Squash Blossoms stuffed with goat cheese and fried with a beer batter coating is nothing short of magical. Making these at home can only be accomplished if you have access to squash blossoms which can be difficult if you don’t have a garden. So, when I saw these at the Park City Farmer’s Market, I bought them and then rushed home to stuff them, fry them and eat them! The first time I had squash blossoms was at a French restaurant in Salt Lake City with the two people I most love to eat with, and it was one of those moments where you feel like the entire universe is conspiring to make you happy.
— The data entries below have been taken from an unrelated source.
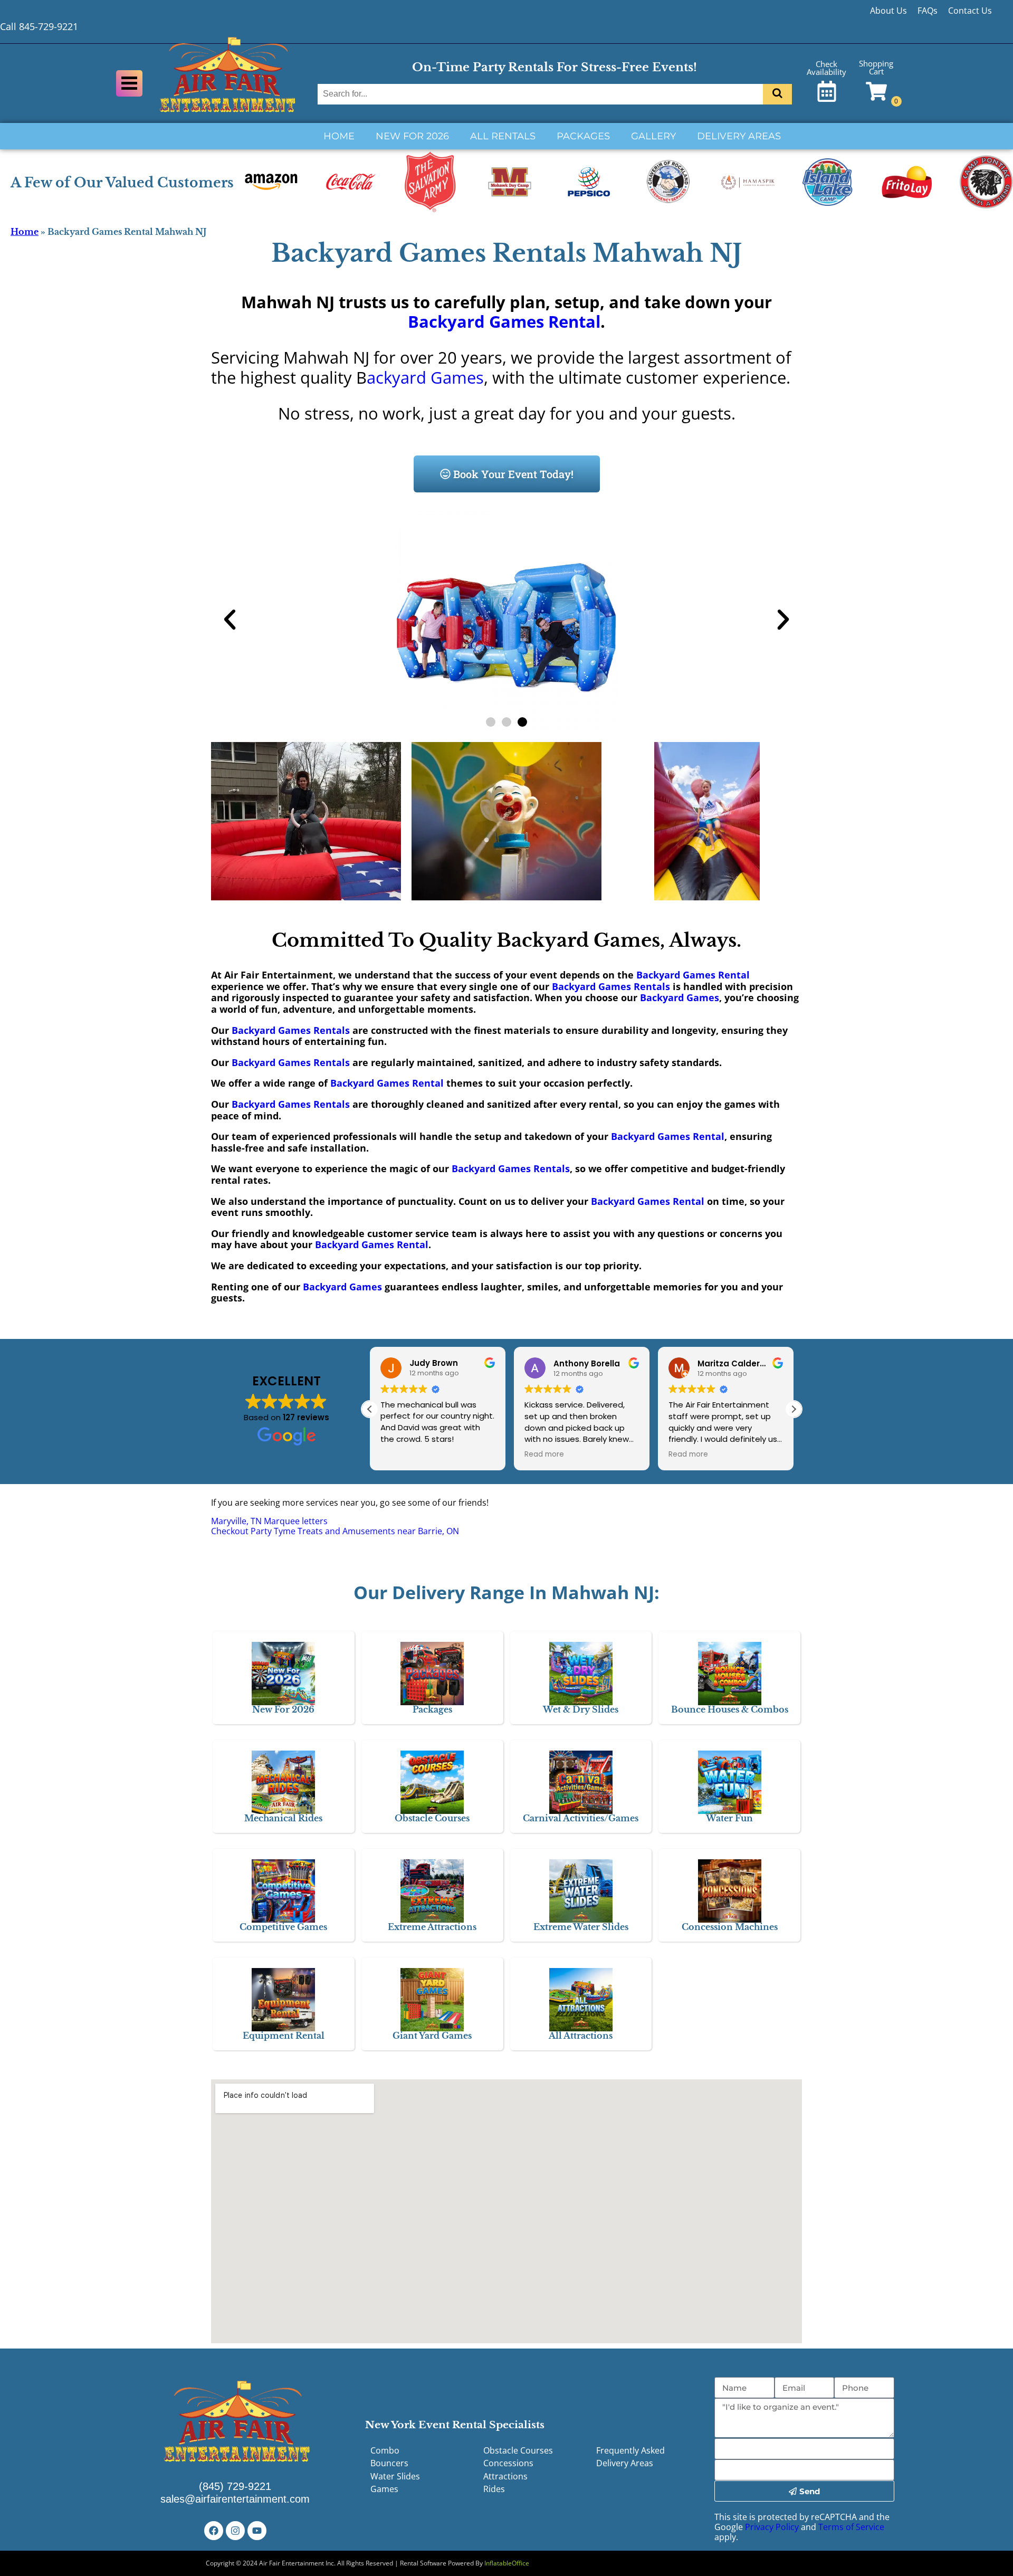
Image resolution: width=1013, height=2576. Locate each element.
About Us (888, 10)
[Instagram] (235, 2530)
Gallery (653, 136)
You’re with people you love, eating something absolutely wonderful with a glass of some lovely wine in front of you. It really doesn’t get any better than that!
PrintFried Squash Blossoms with Goat Cheese
Crispy fried squash blossoms stuffed with goat cheese
Ingredients
12 male zucchini blossoms, stamens removed
5 ounces fresh goat cheese
1 T heavy cream
1/4 t salt
1/2 C all purpose flour
3/4 C Pilsner beer or club soda
Sea salt for serving
Instructions
Remove stamens from squash blossoms and rinse under cold water
Divide the goat cheese into 12 small sections and roll into balls
Place the goat cheese in the base of the flower and twist the top to keep it in place
Mix the salt and flour together, add the beer and stir until almost smooth
Heat about 2 inches of oil in a large pot until a deep fry thermometer reads 350 degrees
Dredge the blossoms in the batter, gently shaking off the excess and place in in the oil without crowding the pan
Let cook for about a minute or so, then flip and let the other side cook, 2 or 3 minutes total
Transfer to paper towels to drain
Sprinkle with sea salt
These babies are not very hardy. They need to be cooked as quickly as you can after you get them home. If you can’t cook them immediately, place them in ice water in a glass in the refrigerator. They are a bit of trouble to make, but so very worth it.